L’idée d’employer des satellites pour offrir aux 4 milliards de personnes non connectées un accès pérenne à la toile, n’est pas nouvelle. Le projet O3b, qui est une abréviation signifiant en français les « trois autres milliards », imaginé en 2007 doit permettre à quelque 180 pays numériquement défavorisés, de bénéficier enfin d’un internet satellitaire bon marché.

Selon les experts en astronautique, plus d’une cinquantaine de projets du même acabit seraient en gestation actuellement. Le plus ambitieux se nomme StarLink, imaginé par Elon Musk, le patron de la société SpaceX qui conçoit des lanceurs spatiaux réutilisables avec 12 000 microsatellites larges bandes, placés en orbite basse autour de la terre d’ici à neuf ans. Mais le projet du milliardaire, qui a de toute évidence d’autres martiens à fouetter, semble présenter des problèmes de faisabilité.Ce retard à l’allumage arrange bien les affaires du consortium OneWeb mené par Greg Wyler qui vient de lui damer le pion avec l’envoi réussi de six premiers satellites sur 648, que comptera au total sa propre constellation.

OneWeb bénéficie du soutien financier de Virgin Group, la société du britannique Richard Branson, de Qualcomm, fabricant américain de puces électroniques, d’Intelsat, du géant japonais Softbank ou encore de la firme Coca-Cola. L’Européen Airbus a été chargé de concevoir et construire les satellites, Arianespace s’occupe de leurs lancements.

Pari réussi pour la première phase du projet avec six petits satellites qui ont été acheminés sans encombre à bord d’une fusée Soyouz depuis le port spatial de Kourou à 1-000 kilomètres de la Terre. 

27 lancements seront nécessaires en tout pour convoyer le reste des satellites gros comme des réfrigérateurs et pesant un peu plus de 147 kg pièce.
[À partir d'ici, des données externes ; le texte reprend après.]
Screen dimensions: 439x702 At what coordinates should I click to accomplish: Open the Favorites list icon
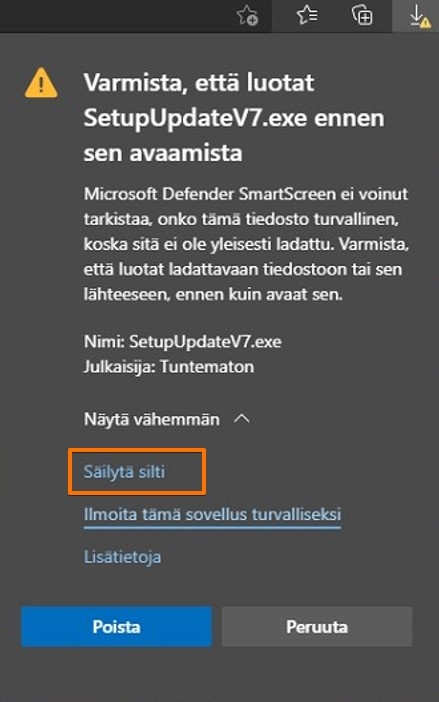pos(307,16)
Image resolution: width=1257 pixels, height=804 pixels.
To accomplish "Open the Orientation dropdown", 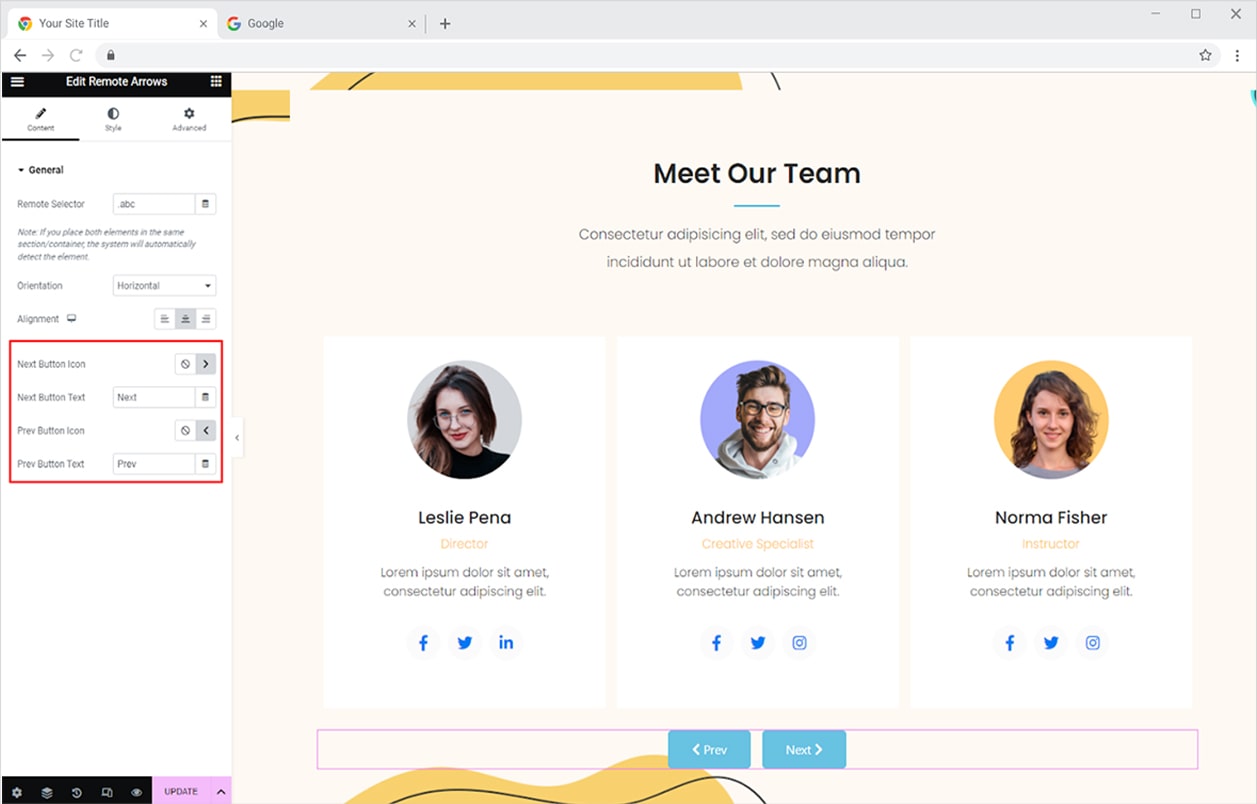I will (x=164, y=286).
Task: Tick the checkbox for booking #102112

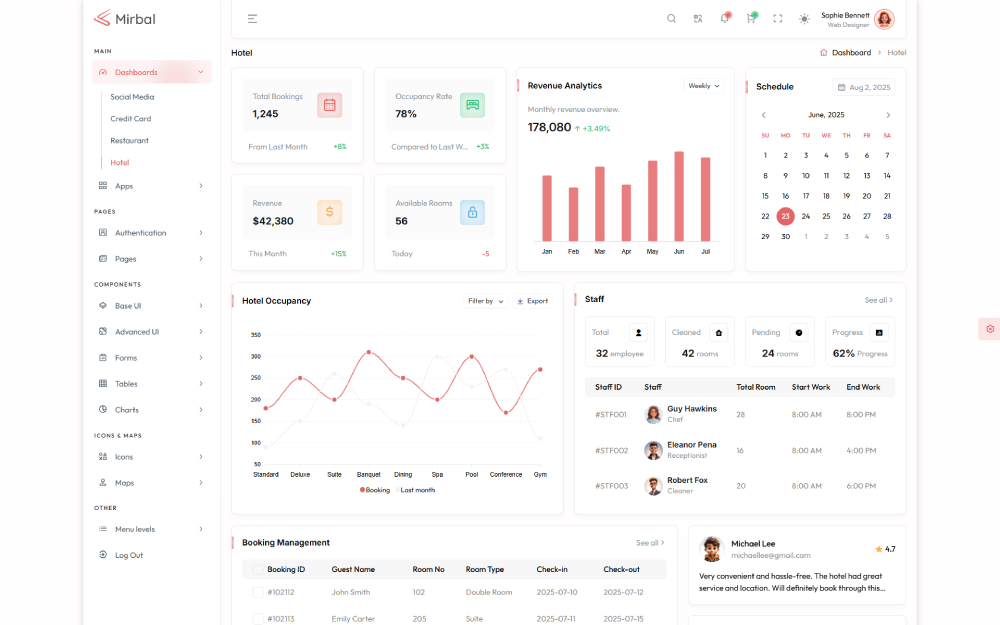Action: [258, 592]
Les 1ers services Web seront commercialisés en 2021 annonce OneWeb d’abord auprès des entreprises et ensuite aux particuliers.

Cet internet spatial fonctionnerait avec des terminaux compatibles 3, 4 et même 5G, ainsi qu’en Wi-Fi, aussi bien sur terre, dans les airs et sur les mers, à l’aide de relais terrestres adaptés. Mais collisions et gestion des débris spatiaux des satellites en fin de vie, inquiètent toutefois certains spécialistes en astronautique.

Ils estiment que la multiplication des engins en orbite proche met en péril les autres activités spatiales, craignant sans doute que nous passions un beau jour, du problème de la fracture numérique mondiale, à celui d’une fracture du crâne généralisée… quand cet internet venu du ciel nous tombera sur la tête.